KCDD Dataset

This page is for datasets and benchmark code for review.

Dataset Card

Data Summary

This paper presents a Korean Crime Dialogue Dataset (KCDD) as the first Korean dialogue dataset for classifying violence that occurred in offline settings. KCDD contains 22,249 dialogues and has four criminal classes that meet the international legal standards(ICCS) and one clean class <Serious Threats, Extortion or Blackmail, Harassment in the Workplace, Other Harassment, and Clean Dialogue>

Download Link : KCDD
Languages : Republic of Korea
Dataset Splits : Train(17,799) Vaild(2,225), Test(2,225)
Dataset Example & Components:

id : Unique number for each data
Text : The data is in the form of a conversation, with each class consisting of at least 5 turns and at least 2 speakers. Each speaker is distinguished by being given a unique alphabet.
Label : Serious Threats(020121), Extortion or Blackmail(02051), Harassment in the Workplace(20811), Other Harassment(020819), and Clean Dialogue(000001)
Speaker_label : Each speaker is labeled with a speaker type. / n(nomal person), g(perpetrator), p(victim)

The KCDD can be noncommercially used with a custom license CC-BY-NC 4.0.

Benchmark Description

We then propose a Relationship-Aware BERT, as the strong baseline for the proposed dataset. The model shows that understanding varying relationships among interlocutors improves the performance of crime dialogue classification.
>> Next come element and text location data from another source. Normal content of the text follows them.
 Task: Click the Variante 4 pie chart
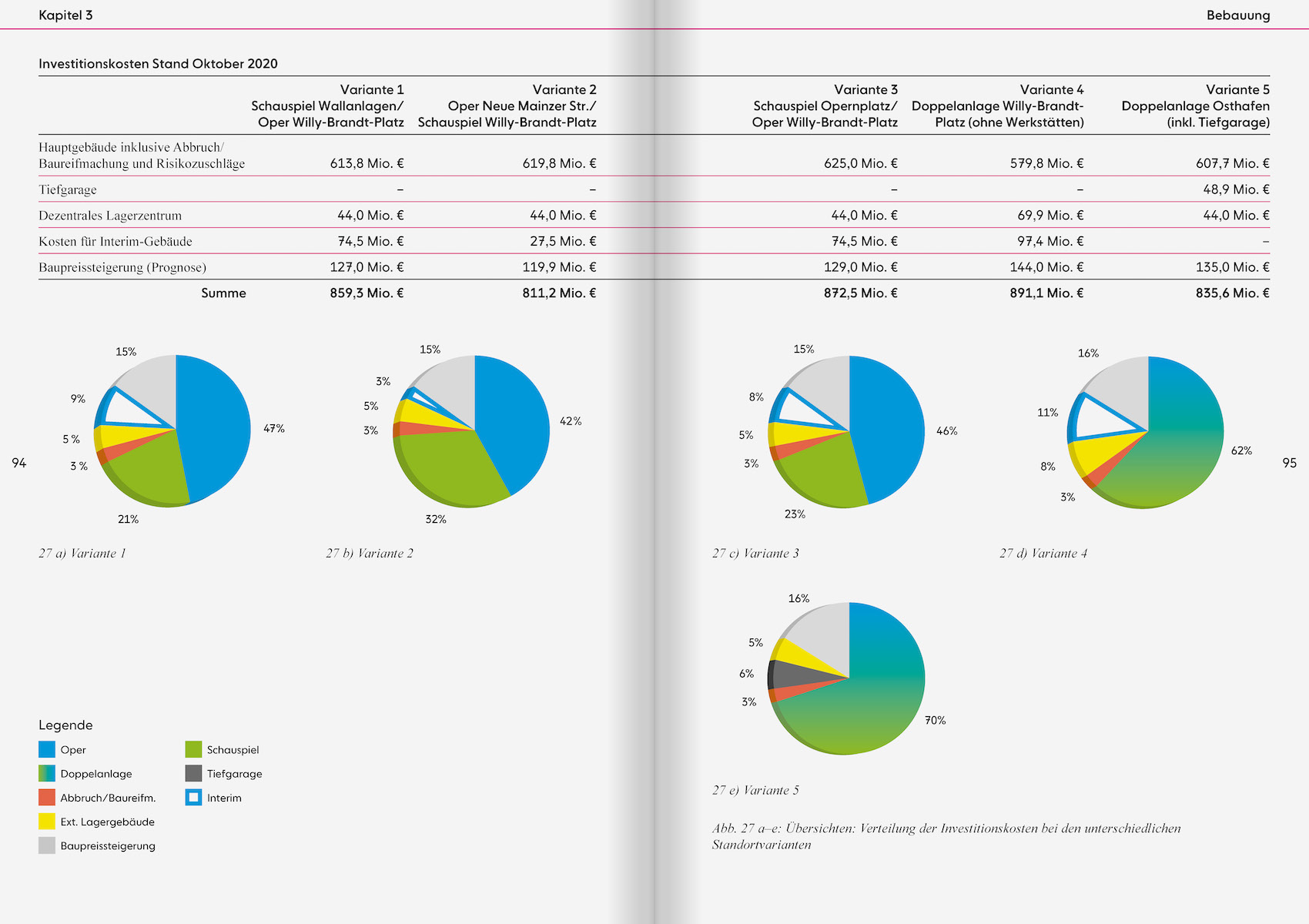pos(1146,431)
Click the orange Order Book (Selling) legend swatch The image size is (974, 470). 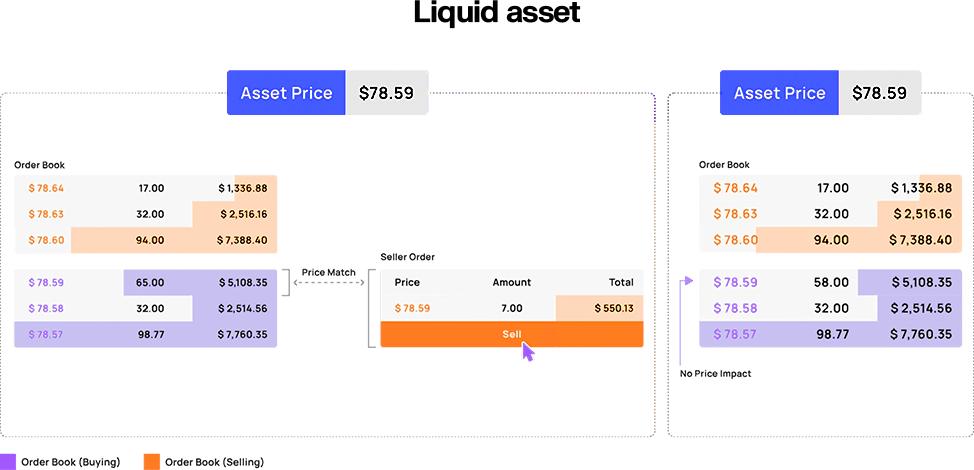tap(152, 461)
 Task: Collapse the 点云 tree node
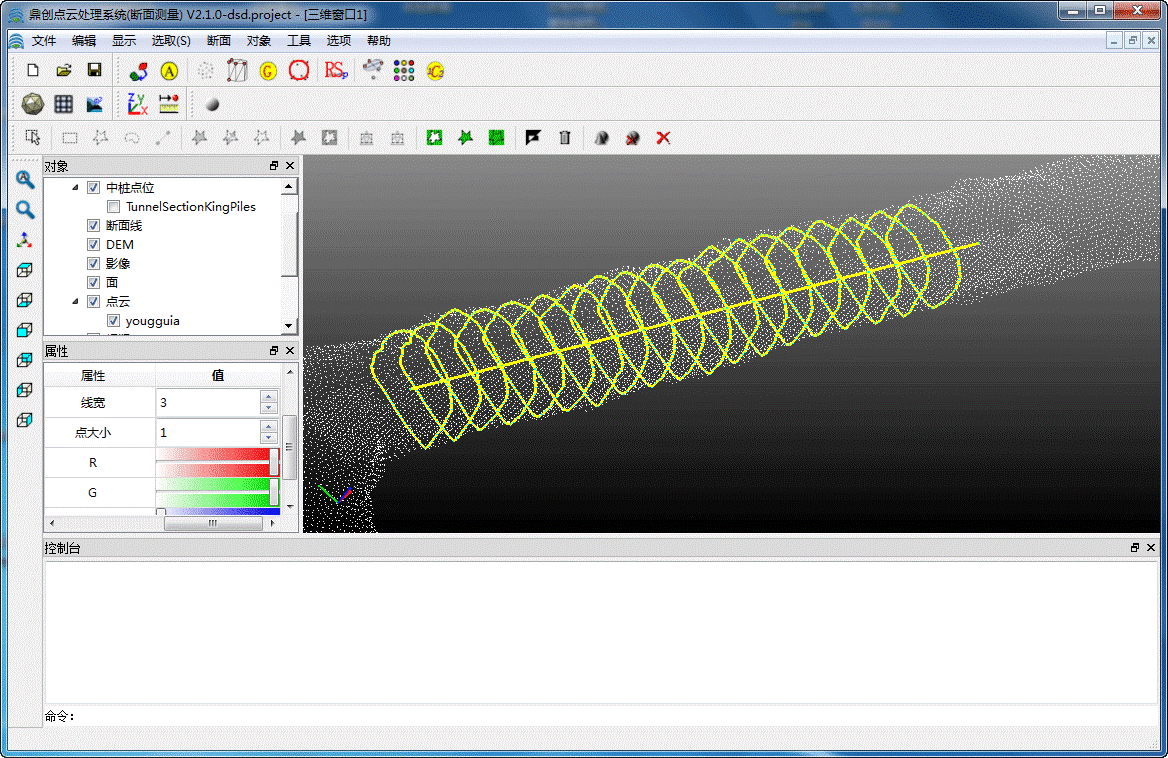coord(76,302)
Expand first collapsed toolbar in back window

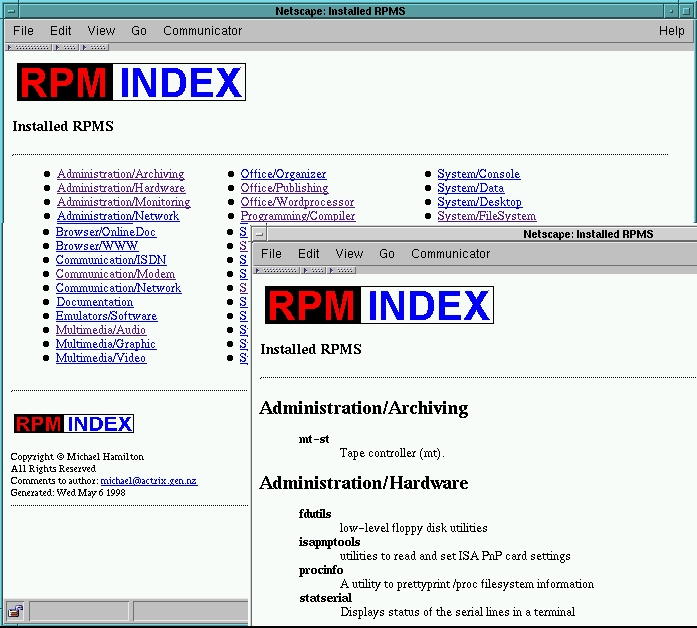coord(29,47)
Download Link (Code) : RABERT
How to Use

1) Preferences

pip install -r requirements.txt

2) Train & Eval

You can adjust the hyper-parameters via the config file inside the config folder.

When you run this code, it will automatically evaluate each model for the dev and test sets.

The trained models and evaluation results are saved in the ./ckpt folder.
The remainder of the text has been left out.